All components models support MPI, OpenMP and MPI/OpenMP hybrid

Please list the known limitations/obstacles/bottleneck of resources currently available HPC systems, and in particular, those at NERSC.

Currently all disk I/O is performed through a single MPI task. Development work is underway which will address this deficiency. 
 
One of the component model POP is particularly sensitive to OS jitter. There appears to be a significant problem running POP > 4000 on the most recent Cray OS

HPC Usage and Methods for the Next 3-5 Years

Anticipated changes to codes, mathematical methods and/or algorithms needed to achieve this project's scientific objectives.

Addition of MPI-IO based disk I/O package 
Potential new atmospheric model with greater maximum parallelism 
Interactive ensemble capability would greatly increase possible parallelism

Computational Hours Required per Year 100000000
Anticipated Number of Cores to be Used in a Typical Production Run 6000 to 30000
Anticipated Wallclock to be Used in a Typical Production Run Using the Number of Cores Given Above 24
Anticipated Total Memory Used per Run 40000 GB
Anticipated Minimum Memory Required per Core 2 GB
Anticipated total data read & written per run 1000 GB
Anticipated size of checkpoint file(s) 30 GB
Anticipated On-Line File Storage Required (Directly Accesible from a Running Job) 20 GB 200 Files
Anticipated Off-Line Archival Storage Required 200 GB 24000 Files

Known or Anticipated architectural requirements (e.g., 2 GB memory/core).

Low OS jitter 
Low interconnect latency

Please list any additional required or important software, services, or infrastructure beyond those listed in the previous section.
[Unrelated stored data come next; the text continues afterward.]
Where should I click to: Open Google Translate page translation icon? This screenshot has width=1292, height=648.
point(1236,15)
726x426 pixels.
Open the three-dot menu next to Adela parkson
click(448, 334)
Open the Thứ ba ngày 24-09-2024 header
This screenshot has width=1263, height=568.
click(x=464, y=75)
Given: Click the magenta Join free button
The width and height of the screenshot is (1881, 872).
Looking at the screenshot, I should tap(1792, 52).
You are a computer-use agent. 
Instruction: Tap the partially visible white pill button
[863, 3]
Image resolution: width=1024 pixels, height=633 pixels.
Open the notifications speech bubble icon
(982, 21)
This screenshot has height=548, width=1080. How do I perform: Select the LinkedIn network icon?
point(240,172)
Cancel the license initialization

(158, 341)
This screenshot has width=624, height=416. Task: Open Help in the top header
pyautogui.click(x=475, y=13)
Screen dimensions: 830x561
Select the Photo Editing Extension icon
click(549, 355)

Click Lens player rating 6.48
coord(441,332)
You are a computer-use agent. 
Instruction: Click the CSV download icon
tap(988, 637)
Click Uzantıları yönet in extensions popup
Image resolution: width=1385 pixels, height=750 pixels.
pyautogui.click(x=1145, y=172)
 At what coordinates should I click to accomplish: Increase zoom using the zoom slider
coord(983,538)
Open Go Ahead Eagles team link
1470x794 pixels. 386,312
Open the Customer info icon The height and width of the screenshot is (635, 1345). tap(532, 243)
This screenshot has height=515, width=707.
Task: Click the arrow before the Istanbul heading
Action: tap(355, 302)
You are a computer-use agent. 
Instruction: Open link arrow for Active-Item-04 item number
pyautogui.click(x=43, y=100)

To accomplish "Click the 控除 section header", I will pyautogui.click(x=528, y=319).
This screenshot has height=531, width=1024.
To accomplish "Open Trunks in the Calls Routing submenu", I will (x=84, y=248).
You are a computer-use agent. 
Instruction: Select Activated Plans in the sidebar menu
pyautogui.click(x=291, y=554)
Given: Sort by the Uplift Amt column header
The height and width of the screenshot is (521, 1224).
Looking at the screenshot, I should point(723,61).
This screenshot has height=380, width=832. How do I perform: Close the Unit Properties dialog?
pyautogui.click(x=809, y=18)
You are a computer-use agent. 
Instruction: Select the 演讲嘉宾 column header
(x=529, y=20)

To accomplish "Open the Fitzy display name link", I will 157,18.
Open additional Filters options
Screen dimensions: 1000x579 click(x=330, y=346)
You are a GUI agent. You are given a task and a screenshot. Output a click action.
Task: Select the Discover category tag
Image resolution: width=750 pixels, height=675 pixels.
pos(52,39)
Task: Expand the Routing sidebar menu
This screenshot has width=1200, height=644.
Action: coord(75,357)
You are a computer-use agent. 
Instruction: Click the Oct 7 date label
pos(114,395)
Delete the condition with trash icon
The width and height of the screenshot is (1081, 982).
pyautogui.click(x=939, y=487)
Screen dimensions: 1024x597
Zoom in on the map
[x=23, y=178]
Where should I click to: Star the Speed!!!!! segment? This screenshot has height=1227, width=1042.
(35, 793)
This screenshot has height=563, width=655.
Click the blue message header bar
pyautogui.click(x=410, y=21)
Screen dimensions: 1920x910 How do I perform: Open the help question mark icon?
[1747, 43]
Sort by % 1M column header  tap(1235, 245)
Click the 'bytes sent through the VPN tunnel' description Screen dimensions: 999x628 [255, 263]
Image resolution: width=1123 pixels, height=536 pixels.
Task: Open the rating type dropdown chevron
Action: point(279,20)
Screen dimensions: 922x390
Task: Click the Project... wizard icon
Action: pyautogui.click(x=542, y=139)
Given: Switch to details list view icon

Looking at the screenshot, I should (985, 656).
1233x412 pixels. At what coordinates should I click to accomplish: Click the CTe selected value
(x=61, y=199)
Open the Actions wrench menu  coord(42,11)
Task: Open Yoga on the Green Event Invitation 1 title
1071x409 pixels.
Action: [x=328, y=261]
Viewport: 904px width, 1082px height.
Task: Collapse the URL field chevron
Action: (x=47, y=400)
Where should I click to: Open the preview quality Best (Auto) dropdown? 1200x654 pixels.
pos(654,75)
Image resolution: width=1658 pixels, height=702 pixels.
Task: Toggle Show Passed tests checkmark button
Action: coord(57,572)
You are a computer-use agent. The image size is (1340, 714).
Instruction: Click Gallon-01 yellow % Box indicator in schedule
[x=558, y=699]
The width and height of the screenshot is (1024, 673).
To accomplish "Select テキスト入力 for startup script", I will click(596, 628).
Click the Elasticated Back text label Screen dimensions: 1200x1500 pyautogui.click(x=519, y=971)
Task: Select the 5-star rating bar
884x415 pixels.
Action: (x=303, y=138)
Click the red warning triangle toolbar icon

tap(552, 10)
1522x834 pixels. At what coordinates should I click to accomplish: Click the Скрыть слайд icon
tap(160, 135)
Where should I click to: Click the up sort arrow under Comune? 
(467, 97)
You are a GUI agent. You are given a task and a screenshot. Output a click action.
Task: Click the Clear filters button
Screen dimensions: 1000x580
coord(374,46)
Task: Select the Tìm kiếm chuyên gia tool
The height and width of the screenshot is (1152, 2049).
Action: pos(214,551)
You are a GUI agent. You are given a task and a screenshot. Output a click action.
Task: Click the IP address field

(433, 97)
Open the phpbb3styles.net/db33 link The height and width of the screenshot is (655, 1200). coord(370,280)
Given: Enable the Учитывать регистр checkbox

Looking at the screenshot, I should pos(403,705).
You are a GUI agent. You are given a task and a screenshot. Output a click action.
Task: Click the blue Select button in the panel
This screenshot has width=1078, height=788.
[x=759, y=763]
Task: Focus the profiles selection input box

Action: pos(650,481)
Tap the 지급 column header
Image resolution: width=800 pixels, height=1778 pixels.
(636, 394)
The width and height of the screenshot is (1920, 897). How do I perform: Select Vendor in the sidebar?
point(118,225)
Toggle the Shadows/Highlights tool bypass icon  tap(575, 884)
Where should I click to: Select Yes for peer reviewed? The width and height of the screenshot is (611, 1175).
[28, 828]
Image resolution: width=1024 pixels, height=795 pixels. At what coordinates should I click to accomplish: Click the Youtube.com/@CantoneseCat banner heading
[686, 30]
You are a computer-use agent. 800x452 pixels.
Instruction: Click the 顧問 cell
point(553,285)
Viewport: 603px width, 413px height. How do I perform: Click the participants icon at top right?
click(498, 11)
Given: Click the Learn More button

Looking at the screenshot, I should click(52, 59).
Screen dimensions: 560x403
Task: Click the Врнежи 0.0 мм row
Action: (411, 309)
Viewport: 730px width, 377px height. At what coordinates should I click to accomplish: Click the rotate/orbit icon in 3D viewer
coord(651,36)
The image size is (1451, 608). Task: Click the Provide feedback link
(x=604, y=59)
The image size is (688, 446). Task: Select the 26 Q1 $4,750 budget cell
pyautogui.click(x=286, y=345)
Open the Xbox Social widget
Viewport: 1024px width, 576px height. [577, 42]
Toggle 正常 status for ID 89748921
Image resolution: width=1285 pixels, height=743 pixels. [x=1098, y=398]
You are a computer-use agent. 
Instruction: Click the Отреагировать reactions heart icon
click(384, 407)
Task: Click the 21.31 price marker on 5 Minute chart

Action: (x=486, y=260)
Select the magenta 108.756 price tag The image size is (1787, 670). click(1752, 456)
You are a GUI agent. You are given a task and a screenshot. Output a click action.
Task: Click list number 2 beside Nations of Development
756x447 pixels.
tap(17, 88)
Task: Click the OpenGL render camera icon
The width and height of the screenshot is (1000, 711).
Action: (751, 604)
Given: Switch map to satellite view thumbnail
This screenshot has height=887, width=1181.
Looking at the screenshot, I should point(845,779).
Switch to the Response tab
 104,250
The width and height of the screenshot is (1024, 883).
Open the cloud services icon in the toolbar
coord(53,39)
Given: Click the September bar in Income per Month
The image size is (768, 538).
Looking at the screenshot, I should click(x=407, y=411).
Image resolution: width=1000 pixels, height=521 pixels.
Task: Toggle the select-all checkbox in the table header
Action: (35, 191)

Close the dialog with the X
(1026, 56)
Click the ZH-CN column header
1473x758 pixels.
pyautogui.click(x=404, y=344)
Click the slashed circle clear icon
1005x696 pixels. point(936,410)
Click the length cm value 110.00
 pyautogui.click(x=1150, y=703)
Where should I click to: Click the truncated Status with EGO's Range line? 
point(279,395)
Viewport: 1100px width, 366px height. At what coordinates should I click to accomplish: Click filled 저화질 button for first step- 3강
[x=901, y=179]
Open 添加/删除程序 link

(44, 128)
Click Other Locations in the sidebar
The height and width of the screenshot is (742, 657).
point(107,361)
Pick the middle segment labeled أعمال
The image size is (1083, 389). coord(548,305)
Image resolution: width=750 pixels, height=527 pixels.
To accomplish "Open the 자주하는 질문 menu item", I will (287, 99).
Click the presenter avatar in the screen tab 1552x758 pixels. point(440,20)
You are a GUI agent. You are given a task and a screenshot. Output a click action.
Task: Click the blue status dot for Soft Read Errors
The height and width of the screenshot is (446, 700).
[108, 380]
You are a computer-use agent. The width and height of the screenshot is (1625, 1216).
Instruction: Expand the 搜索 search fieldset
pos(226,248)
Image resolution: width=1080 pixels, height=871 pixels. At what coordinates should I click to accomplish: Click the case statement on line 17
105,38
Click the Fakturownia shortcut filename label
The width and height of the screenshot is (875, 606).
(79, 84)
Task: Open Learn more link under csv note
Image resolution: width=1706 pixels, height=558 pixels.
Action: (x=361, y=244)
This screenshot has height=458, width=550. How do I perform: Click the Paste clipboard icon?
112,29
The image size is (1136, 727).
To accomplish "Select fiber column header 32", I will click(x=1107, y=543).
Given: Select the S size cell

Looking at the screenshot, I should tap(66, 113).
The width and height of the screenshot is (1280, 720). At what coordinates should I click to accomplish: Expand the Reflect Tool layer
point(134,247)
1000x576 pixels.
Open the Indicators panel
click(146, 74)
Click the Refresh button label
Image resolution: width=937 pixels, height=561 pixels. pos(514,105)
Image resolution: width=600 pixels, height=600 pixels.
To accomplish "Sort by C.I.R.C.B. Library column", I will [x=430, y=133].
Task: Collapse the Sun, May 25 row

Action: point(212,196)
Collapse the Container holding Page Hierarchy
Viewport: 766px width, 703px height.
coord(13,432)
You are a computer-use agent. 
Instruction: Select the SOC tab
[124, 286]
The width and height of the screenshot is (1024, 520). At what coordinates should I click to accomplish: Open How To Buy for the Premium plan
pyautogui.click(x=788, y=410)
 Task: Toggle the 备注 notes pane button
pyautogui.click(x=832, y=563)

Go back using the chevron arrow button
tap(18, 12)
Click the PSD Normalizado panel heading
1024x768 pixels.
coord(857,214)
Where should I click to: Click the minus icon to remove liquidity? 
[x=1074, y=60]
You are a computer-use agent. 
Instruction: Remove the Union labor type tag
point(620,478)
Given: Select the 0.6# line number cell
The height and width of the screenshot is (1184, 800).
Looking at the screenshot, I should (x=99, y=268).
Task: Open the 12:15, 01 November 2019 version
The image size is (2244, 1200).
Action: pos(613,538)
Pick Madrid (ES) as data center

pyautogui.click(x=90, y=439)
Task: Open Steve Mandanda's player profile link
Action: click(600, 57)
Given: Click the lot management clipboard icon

It is believed that the dominant HPC architecture in the next 3-5 years will incorporate processing elements composed of 10s-1,000s of individual cores. It is unlikely that a programming model based solely on MPI will be effective, or even supported, on these machines. Do you have a strategy for computing in such an environment? If so, please briefly describe it.

What Do You Need from NERSC?

Please tell us what you need from NERSC to meet your project's computing needs over the next 3-5 years. Also please feel free to make any general comments.

The scalability of our application is very sensitive to the latency of the network. Further, our application is very sensitive to OS jitter. While old Cray systems XT3 have in the past had minimal OS jitter, recent additions of the OS, and hardware (XT5) had begin to have problems again.